Showing posts with label teenager. Show all posts
Showing posts with label teenager. Show all posts

Monday, October 26, 2015

Parenting - The Purgatory, Um, Blessing That Never Ends


The trouble with being a parent is that by the time you are experienced, you are unemployed. ~ Anonymous

Then and now????????
My oldest son is a college senior. Somehow, I thought he would never grow up and all the little problems of his tiny life would stay small. No such luck. Instead, they years flew by and I am sitting here wondering two things. When on earth did he go from diapers to driving? And how am I possibly old enough to be the parent of an adult?

Okay, so those questions will never be answered, but that hasn't stopped anyone from asking them and I know they  have been asked for, well, a really long time.

Anyway, bigger kids - bigger problems. The time proven axiom of all parents. I mean, when they were three, we worried about chicken pox and potty training.  Now we worry about them finding jobs,  moving into apartments, and suffering the pain of significant others dumping them on the night before they go back to college. Yeah, been there - experienced that particular level of hell. Some worry about them moving home. Others worry about them not moving home. It is endless.

Why can't they stay this small and happy?
At any rate, senior year must present a whole vast spectrum of anxiety for college students.  I remember them. First you wonder how it is possible that those four years are almost over (yeah, yeah, back to time passing too quickly again). Then you worry that you won't find a job. You go through angst over attending the dreaded college job fair along with a thousand other seniors in your position. And then there is THE INTERVIEW.

(I confess that I didn't suffer through that particular senior purgatory. I applied to grad school which was a whole lot less angst-ridden. That presented a whole other set of issues that we can skip until the next kid becomes a senior since he has already made the very bad decision to follow his parents to law school. So, it was a misery delayed for three years, but I was familiar with the problem since friends and fellow dorm residents wallpapered the hallways my senior year with rejection letters. Seriously, there were thousands of them. Okay, hundreds, but it looked like thousands,)

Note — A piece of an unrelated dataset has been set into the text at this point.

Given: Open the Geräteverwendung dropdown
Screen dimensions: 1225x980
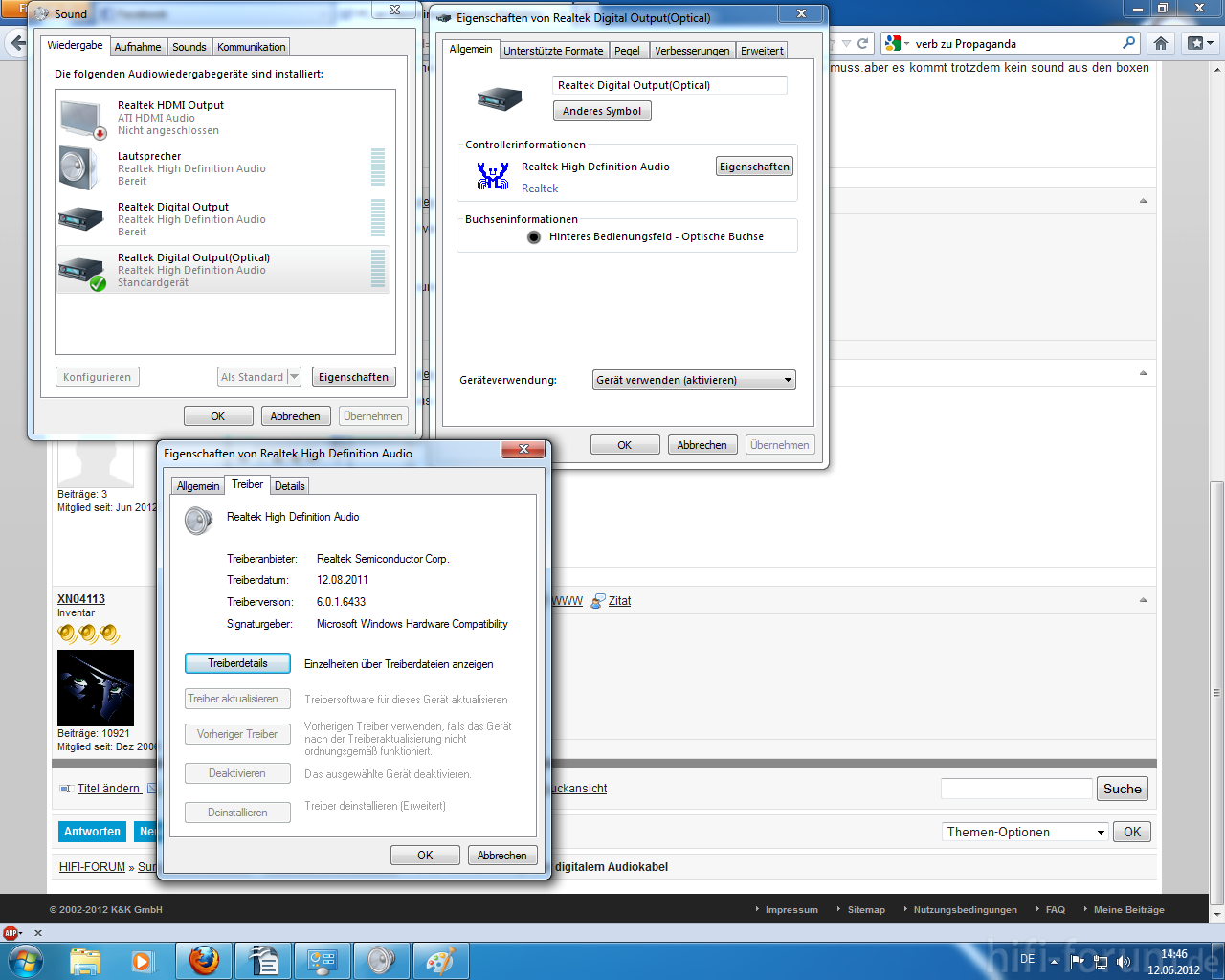Looking at the screenshot, I should pyautogui.click(x=694, y=380).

So, one day my son calls, asking if he is supposed to button his jacket. [Insert long pause here while I try to figure out what the heck he is talking about.] Mercifully, an explanation follows that he is attending yet another job fair and he doesn't know if he is supposed to button his suit coat. Aha! Yes, button the coat. Off he goes, distributing resumes like fireman distribute candy during a Fourth of July parade - throw and run and hope for the best.

And then there is a miracle. An e-mail. From one of the businesses. For an interview.  With a company no one ever heard of.  No matter.  He has made it past step one in FINDING A JOB. Then, miracle of miracles, another interview. Oh, joy! Oh, rapture! Oh, the stuff of nightmares!!!!!

Monday passes. Then, Tuesday and Wednesday. Thursday morning around noon, I get the call about the first interview. It goes something like this:

Son: Hi, Mom.
Me: How did it go?
Son: It took five years off my life.
Me (stifling laughter with every fiber of my being): Well, it is over now and you gained good experience. 
Son: My life will be ten years shorter come this time tomorrow.
Me (covering my mouth to avoid making cackling noises): Mmmm,  nnnnn,  wwwwww.
Son: What?
Me: Nothing. Soda went down the wrong way. Hey, look, it is just an interview. Maybe you will get lucky on your first time out, maybe not.  Maybe you will get an offer and then you will know it wasn't as horrible as your suspect?
Son: Yeah, mom.  Right. By the time I find a job, I won't have any life left since I lose five years with every interview.
Me: Okay, well, call your dad and let him know how it went.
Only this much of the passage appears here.